▸ **WHAT THIS TASK INVOLVES**: Tally how many lines in the data hold the word "agent", and give the result with no other text.

Collected data:
---
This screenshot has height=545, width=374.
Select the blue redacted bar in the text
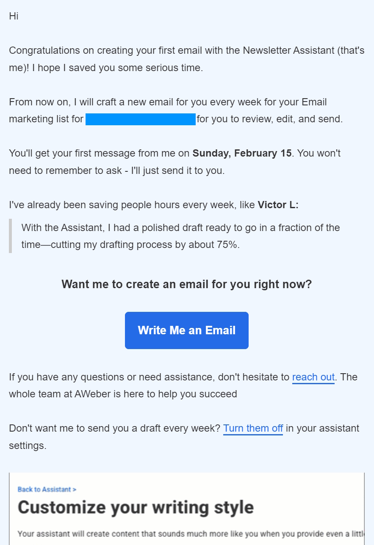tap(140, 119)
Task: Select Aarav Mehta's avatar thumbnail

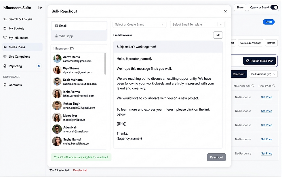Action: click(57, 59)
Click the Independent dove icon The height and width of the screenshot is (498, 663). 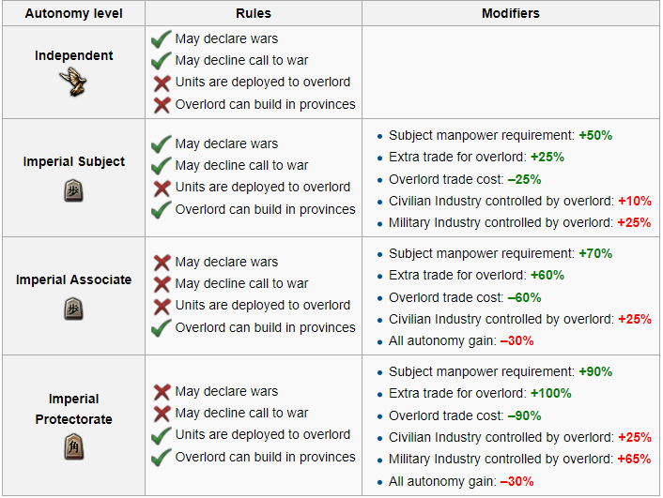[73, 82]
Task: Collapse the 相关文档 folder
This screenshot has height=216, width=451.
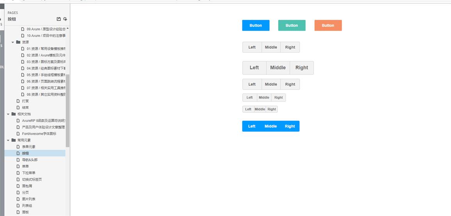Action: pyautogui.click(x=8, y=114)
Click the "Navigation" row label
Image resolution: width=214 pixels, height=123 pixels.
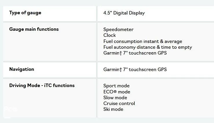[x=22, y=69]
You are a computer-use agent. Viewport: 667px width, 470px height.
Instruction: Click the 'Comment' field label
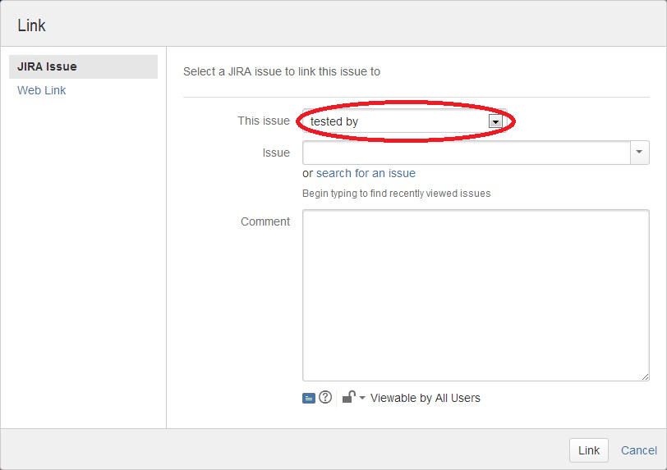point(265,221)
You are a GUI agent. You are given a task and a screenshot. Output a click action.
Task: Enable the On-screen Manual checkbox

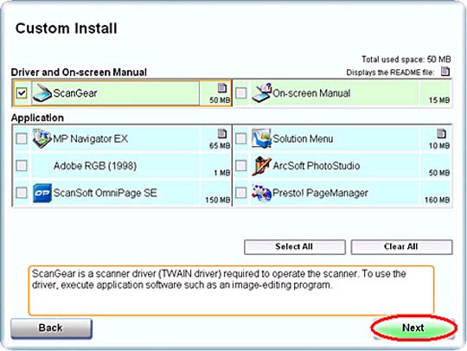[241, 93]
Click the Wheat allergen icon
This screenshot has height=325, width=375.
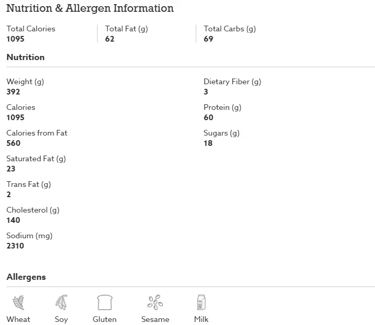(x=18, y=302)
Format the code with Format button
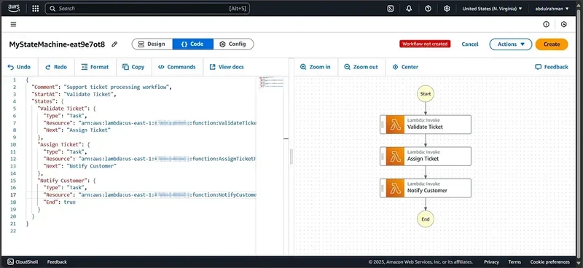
---
▸ **WRITTEN RESPONSE**: 2